= Amanda Gronich =

American playwright and screenwriter

Amanda Gronich is an American playwright and screenwriter. A long-time collaborator with the Tectonic Theater Project, she co-authored Here There Are Blueberries with Moisés Kaufman and is a co-creator of The Laramie Project, a play which later was turned into a film.

== Early life and education ==
Gronich attended New York University.

== Career ==
When Tectonic Theater Project was founded, Gronich became an early charter member. With Tectonic, she was a co-creator of The Laramie Project, a 2000 play about the murder of gay student Matthew Shepard in Laramie, Wyoming which has been performed internationally. In 2002, she was nominated for the Emmy Award for Outstanding Writing For A Miniseries, Movie Or A Dramatic Special for the film adaptation of the same name. She directed Tectonic's Toronto production of Gross Indecency: The Three Trials of Oscar Wilde.

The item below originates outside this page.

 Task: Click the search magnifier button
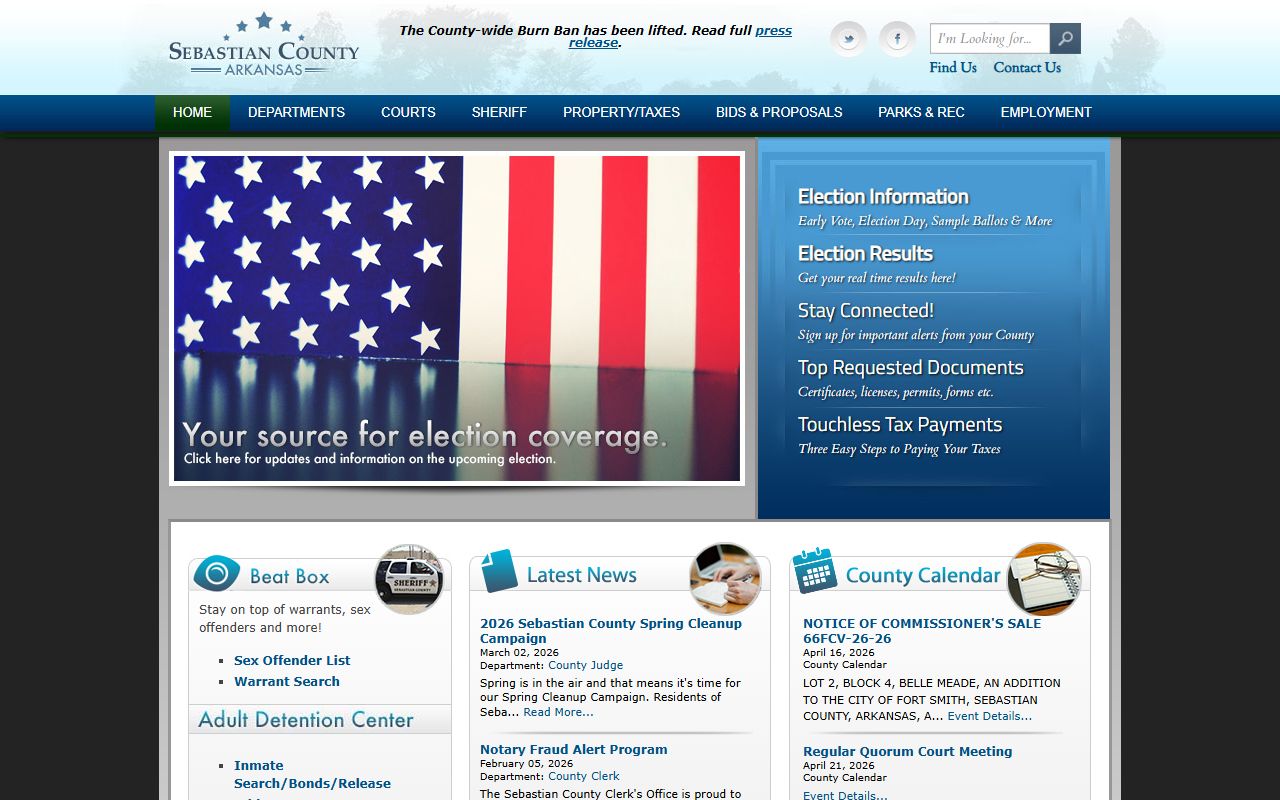[1065, 39]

Gronich and Moisés Kaufman co-wrote the documentary drama play Here There Are Blueberries, which was a 2024 finalist for the Pulitzer Prize for Drama. The play played off-Broadway at the New York Theatre Workshop in 2024 and will open on Broadway at the Barrymore Theater in November 2026.

Gronich is a lead series writer for National Geographic TV. Outside of playwriting and screenwriting, she teaches non-fiction storytelling at the City College of New York.